** Extracted text follows **
Speaking Ukrainian was prohibited. Every morning the prisoners were forced to sing the Russian anthem and shout phrases glorifying Russia, she said.

"They said that if we don't shoot you, then your own people will shoot you during the exchange," said Kucherenko.

Her husband and son are still being held.

Ukrainian 'spy'

In a more recent prisoner exchange, 23 Ukrainian women detained by Russia were repatriated September 13, according to Ukraine's Coordination Headquarters for the Treatment of Prisoners of War.

"This is the largest number of women exchanged in recent times," said Victoria Stepanenko, a spokeswoman for the Women's March charity.

Crimean Tatar activist Leniye Umerova was among those freed, she told Kontur.

The 25-year-old activist was detained while traveling to visit her father, who had complications from cancer, in temporarily occupied Crimea.

She took a long route to reach him -- through Bulgaria, Romania and the Georgian border with Russia, where she was detained on December 4, 2022.

She was the only passenger on the bus who did not have a Russian passport.

Russian authorities, suspicious of her for having a Ukrainian passport, accused her of spying on Russian troops' "deployment and missions," punishable by 10 to 20 years' imprisonment.

Umerova was released from the Temporary Detention Center for Foreign Citizens near Vladikavkaz in March 2023. After that, she experienced a number of administrative arrests and detentions in Beslan and Moscow for several months, according to news reports.

The Kremlin flouts both "the norms of international law" and the Geneva Conventions, Lyudmila Huseynova, public ombudswoman for children's rights in specific districts of Donetsk province, told the Association of Relatives of Political Prisoners of the Kremlin website in February.

"The Geneva Conventions, often cited to protect civilians from being taken as prisoners, have been largely ignored since 2014, resulting in the capture and torture of civilians," she said.

Some female prisoners of war (POWs) were imprisoned as long ago as 2014, with their fate unknown to Ukraine, according to the Coordination Headquarters for the Treatment of Prisoners of War.

Russia has not allowed the Red Cross and other humanitarian organizations to see the prisoners, in direct violation of the Geneva Conventions.
** End of Extracted text **
> [Tasks to perform]:
1) From the excerpt on Ukrainian detainees, extract the passage that begins at the words "Ukrainian 'spy'" and stops after the words "she told Kontur.".
2) Summarize the excerpt on Ukrainian detainees in two sentences.
The records below come from a separate source.
** Dataset extract follows **
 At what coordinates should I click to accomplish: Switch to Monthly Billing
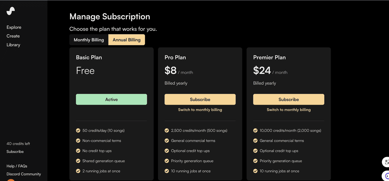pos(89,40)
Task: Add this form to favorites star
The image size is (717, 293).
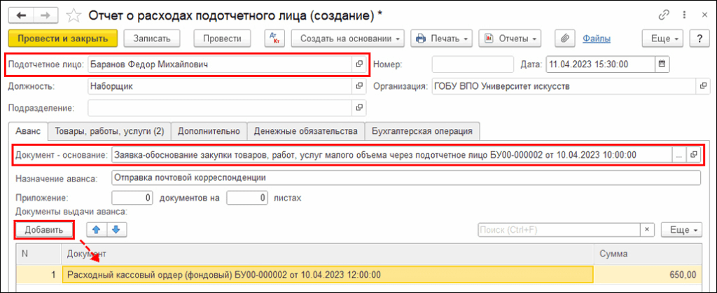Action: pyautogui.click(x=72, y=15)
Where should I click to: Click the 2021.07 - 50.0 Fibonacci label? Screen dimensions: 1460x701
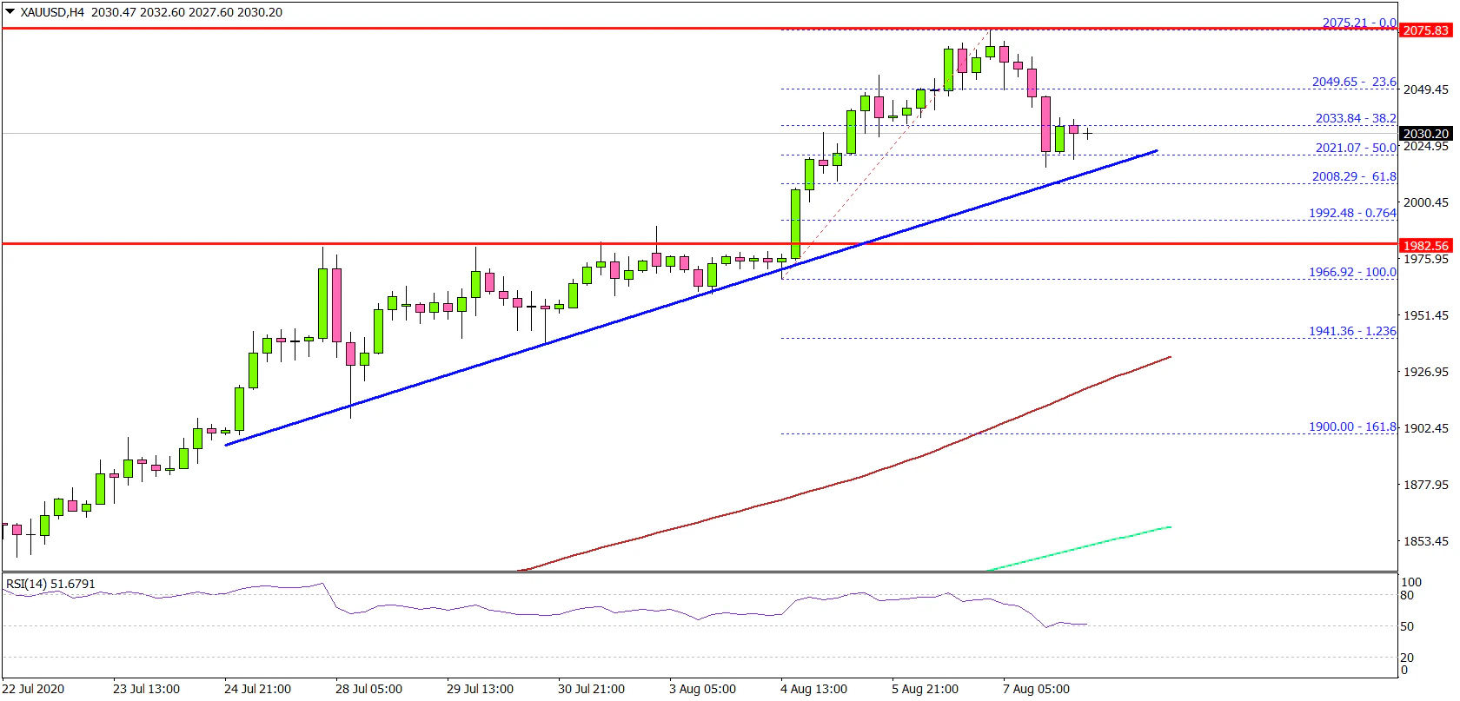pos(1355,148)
** End of Dataset extract **
** Dataset extract follows **
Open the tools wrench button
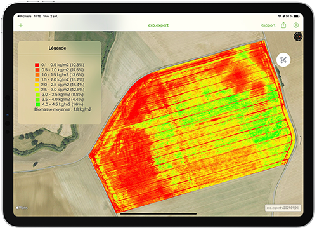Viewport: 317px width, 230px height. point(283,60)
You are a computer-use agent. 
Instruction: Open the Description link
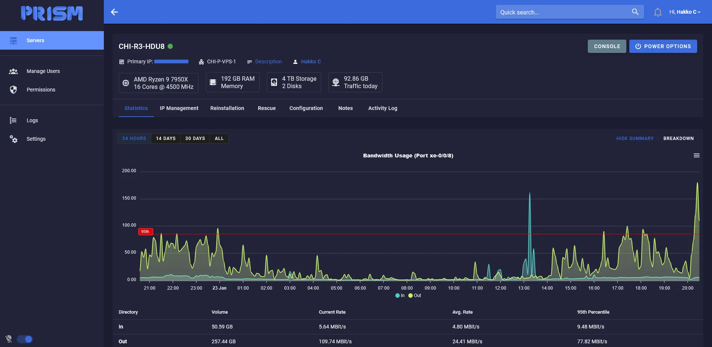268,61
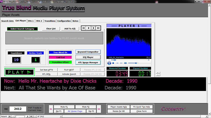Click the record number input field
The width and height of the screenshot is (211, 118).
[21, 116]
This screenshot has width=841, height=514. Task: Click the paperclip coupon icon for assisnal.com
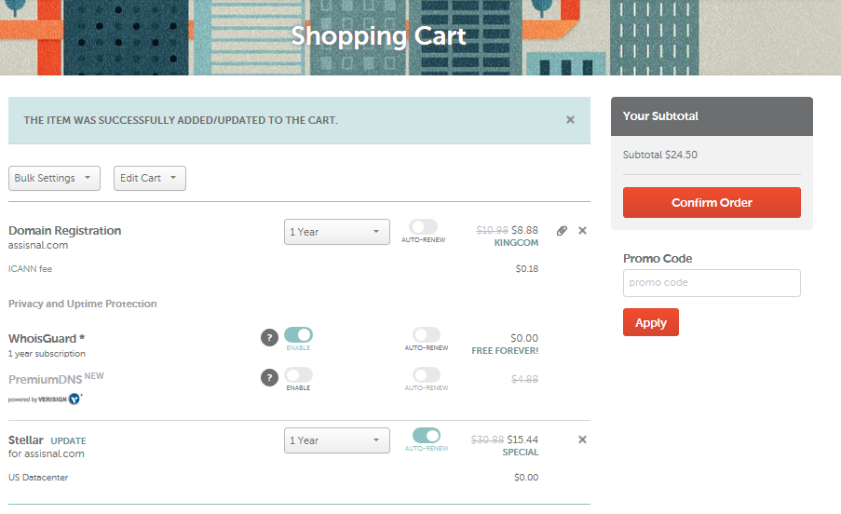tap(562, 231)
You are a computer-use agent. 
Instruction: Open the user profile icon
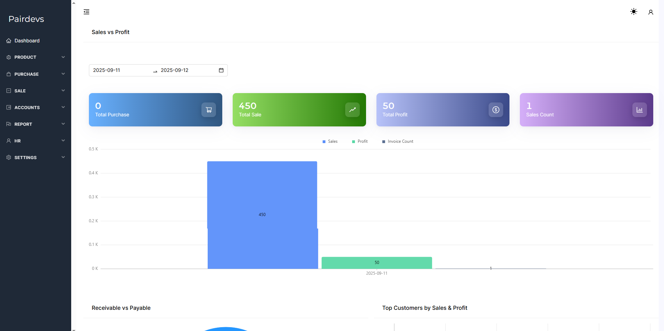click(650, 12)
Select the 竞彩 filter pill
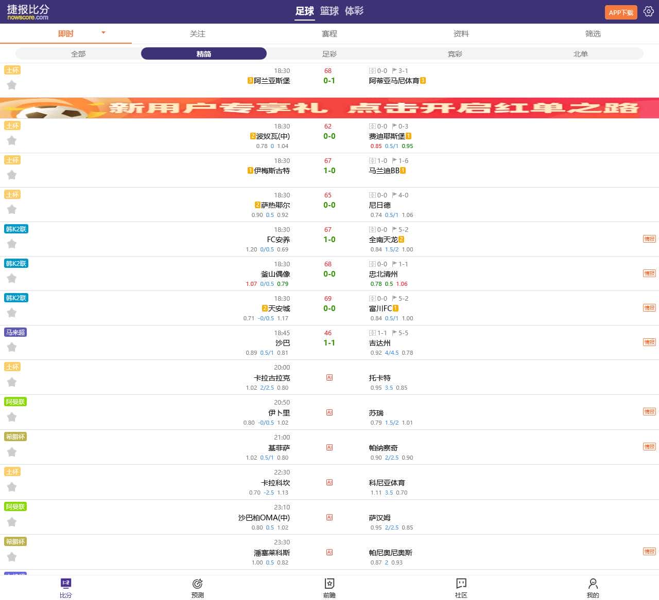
** End of Dataset extract **
> [Written responses]:
1)
Ukrainian 'spy'

In a more recent prisoner exchange, 23 Ukrainian women detained by Russia were repatriated September 13, according to Ukraine's Coordination Headquarters for the Treatment of Prisoners of War.

"This is the largest number of women exchanged in recent times," said Victoria Stepanenko, a spokeswoman for the Women's March charity.

Crimean Tatar activist Leniye Umerova was among those freed, she told Kontur.

2) Crimean Tatar activist Leniye Umerova, who was detained at the Georgian border with Russia in December 2022 and accused of spying, was among 23 Ukrainian women repatriated by Russia in a September 13 prisoner exchange. A children's rights ombudswoman in Donetsk province said the Kremlin ignores international law and the Geneva Conventions, and Russia has not let the Red Cross see the prisoners, some of whom have been held since 2014.